Note Regarding Forward-Looking Information
This press release contains forward-looking statements within the meaning of the Private Securities Litigation Reform Act of 1995. Forward-looking statements are those involving future events and future results that are based on current expectations as well as the current beliefs and assumptions of the Company’s management and can be identified by words such as “anticipates”, “believes”, “plans”, “will”, “intends”, “expects”, and similar references to the future.
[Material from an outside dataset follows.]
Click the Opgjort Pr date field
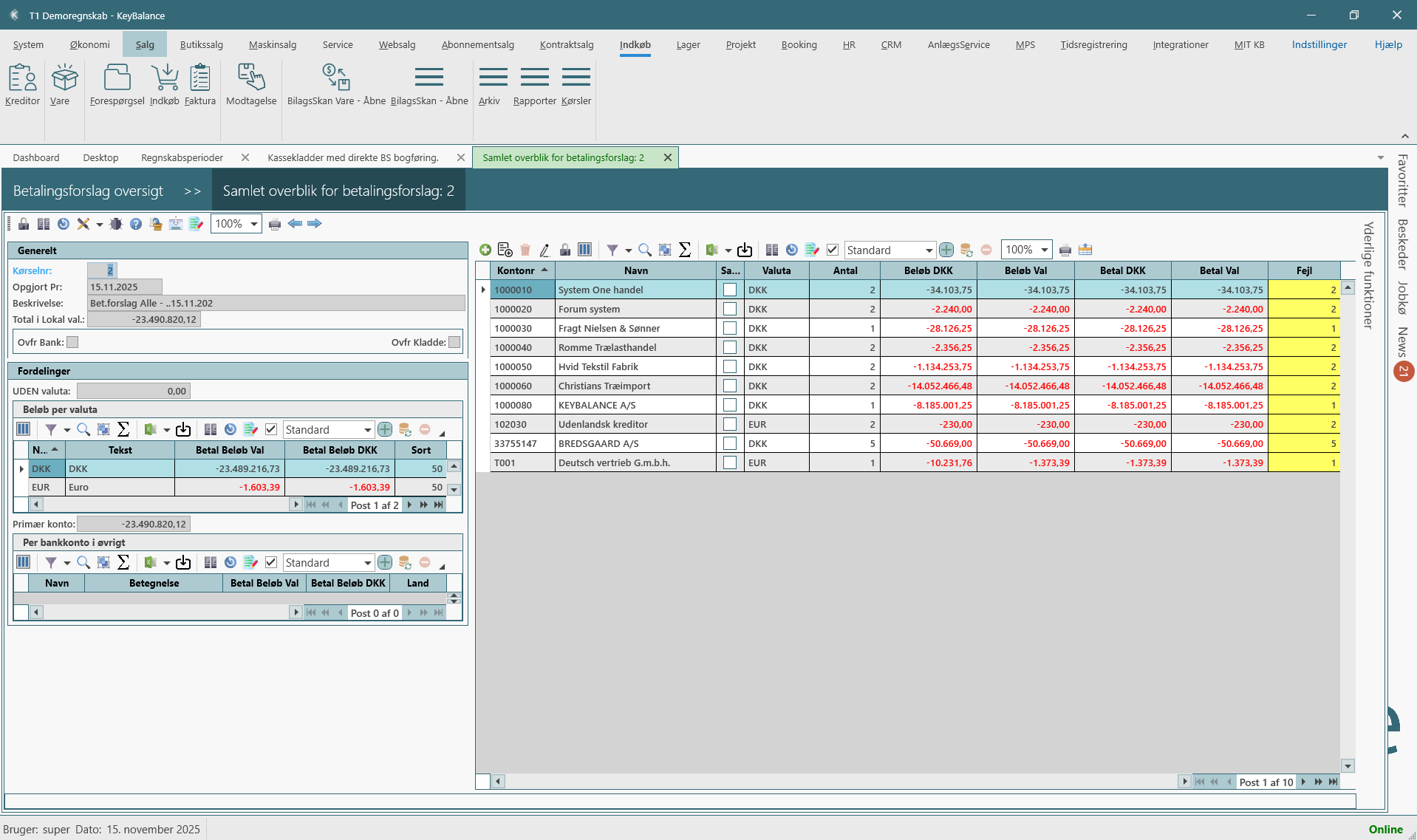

Any statement that is not a historical fact, including the statements regarding the Company’s expectations regarding the benefits of the restructuring, expected cost savings, and future operating and financial performance, the timing of any potential benefits from the restructuring, the Company’s beliefs regarding growth opportunities in its core markets, the belief that the restructuring will increase the Company’s efficiency in addressing current market and customer needs and improve business predictability and the Company’s belief that it is positioned to regain profitability and sustained growth, is a forward-looking statement. Forward-looking statements are only predictions and are subject to a number of risks and uncertainties, many of which are outside our control, which could cause actual results to differ materially and adversely from those expressed in any forward-looking statements. Factors that could cause actual results to differ materially from those in the forward-looking statements include, but are not limited to, the actual impact of the restructuring on the Company’s business, the ability to perform to expected sales and adjusted EBITDA expectations, the level of customer orders, the ability of the Company to file any late periodic reports and hold its shareholder meeting within the timelines required by NASDAQ, and factors discussed in our public reports, including our Annual Report on Form 10-K for the year ended December 31, 2014 and subsequent reports filed with the U.S. Securities and Exchange Commission. All forward-looking statements are based on information available to us on the date hereof, and we assume no obligation to update such statements.